「ナラ枯れ」を考える青空ミニフォーラム その3

7月10日、早野聖地公園(川崎市麻生区)で「ナラ枯れ」を考える青空ミニフォーラムpart3を開催しました。早野聖地公園里山ボランティア小泉さん、加藤さんにレクチャーいただき、参加者は10人でした。

早野聖地公園里山ボランティアは、里山再生、炭焼き、農業体験、地域とのふれあい、の活動方針で、23年活動されています。早野聖地公園内でナラ枯れを初めて発見されたのは、2020年8月22日。枝打ちを実施後、ボランティアの手で伐採されました。実際木が生えていたところまで歩いて行ってみましたが急傾斜地でたどり着くまで大変でした。この急傾斜地で巨木を安全に伐採するには綿密な計画と15人もの人手が必要だったと聞きました。

いただいた資料には多くの写真が使われており、わかりやすく、「成長して大径化したコナラ林(旧薪炭林)が一面に広がるという状況はかつての里山の姿とは大きく異なっている」という、薪や炭から化石燃料へのエネルギーの転換と管理利用が消滅した里山林の問題が指摘されていました。ナラ枯れした巨木の伐採と炭焼きして活用すること、植林をすること……里山を持続するには人手が必要であり、経費の問題、公有地、民有地の問題など様々な問題が絡み合っていることも改めて考えさせられました。

カシノナガキクイムシが入った木。ポツポツ小さい穴があいています

つくった木炭、竹炭をみせていただきました

 横浜市の公園・樹林地でナラ枯れが最初に発見されたのは2019年。2019年60本、2020年約3,000本、2021年約3,400本。ナラ枯れを含む公園維持管理日は、32億283万円(昨年+6,345万円)の予算が計上されていますが、横浜市の担当者に確認したところ、ナラ枯れ対策にどれくらいかかったか詳細を分けていないことがわかりました。ナラ枯れの調査も行われず、これまでのナラ枯れ対策の費用の検証もできず、今後の見通しもつけられません。また、市の公園、樹林地では点在的な被害で面での被害が出ていないため、現在は植林までは手が回っておらず、公園等の利用者や周辺住民の安全確保を第一に、園路や広場沿い、住宅地や道路に接する外周部を優先して伐採するにとどまっています。

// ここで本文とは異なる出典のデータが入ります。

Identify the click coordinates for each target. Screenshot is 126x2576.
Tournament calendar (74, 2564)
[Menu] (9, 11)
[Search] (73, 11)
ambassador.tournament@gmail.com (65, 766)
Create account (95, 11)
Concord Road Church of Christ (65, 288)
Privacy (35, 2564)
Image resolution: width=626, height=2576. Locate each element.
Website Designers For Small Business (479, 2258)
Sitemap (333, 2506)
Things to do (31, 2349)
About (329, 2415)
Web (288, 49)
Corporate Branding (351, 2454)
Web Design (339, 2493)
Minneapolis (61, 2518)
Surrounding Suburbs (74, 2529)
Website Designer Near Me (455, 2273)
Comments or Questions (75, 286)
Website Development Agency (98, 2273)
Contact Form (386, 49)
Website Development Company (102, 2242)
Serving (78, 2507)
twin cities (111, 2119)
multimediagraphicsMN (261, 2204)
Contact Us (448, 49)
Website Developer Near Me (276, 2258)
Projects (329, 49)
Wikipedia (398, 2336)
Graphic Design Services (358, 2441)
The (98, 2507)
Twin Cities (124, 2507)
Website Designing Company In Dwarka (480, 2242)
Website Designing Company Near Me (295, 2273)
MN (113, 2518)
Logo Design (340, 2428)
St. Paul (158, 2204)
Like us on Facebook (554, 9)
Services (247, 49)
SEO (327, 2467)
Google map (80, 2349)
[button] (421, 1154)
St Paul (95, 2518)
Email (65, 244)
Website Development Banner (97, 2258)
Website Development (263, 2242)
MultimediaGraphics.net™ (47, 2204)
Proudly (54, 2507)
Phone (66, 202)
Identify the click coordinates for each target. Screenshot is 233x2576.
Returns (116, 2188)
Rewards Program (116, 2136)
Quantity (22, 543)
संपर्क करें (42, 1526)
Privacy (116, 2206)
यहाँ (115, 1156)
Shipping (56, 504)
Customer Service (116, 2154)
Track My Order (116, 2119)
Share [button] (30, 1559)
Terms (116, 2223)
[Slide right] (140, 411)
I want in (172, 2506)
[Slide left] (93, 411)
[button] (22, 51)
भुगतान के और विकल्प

早野聖地公園でのナラ枯れに対して、焼却・炭焼き、木酢液散布、炭にできない木を埋める、ことが実施されています。ナラ枯れした木とそうでない木で、炭になった時の質の差は特に感じられないということでした。この炭は、二ヶ領用水(川崎堀)の水質浄化、麻生区役所のトイレの脱臭に活用され、川崎市のスマートライフスタイル大賞も受賞されました。

木酢液もつくられています

気候危機も待ったなしの今、化石燃料から自然エネルギーへの大きな転換が求められていますが、木と私たちの付き合い方も立ち止まって考える時期に来ています。川崎市など他自治体の対策や市民の活動を参考に、できることから取り組むことが大切と考えます。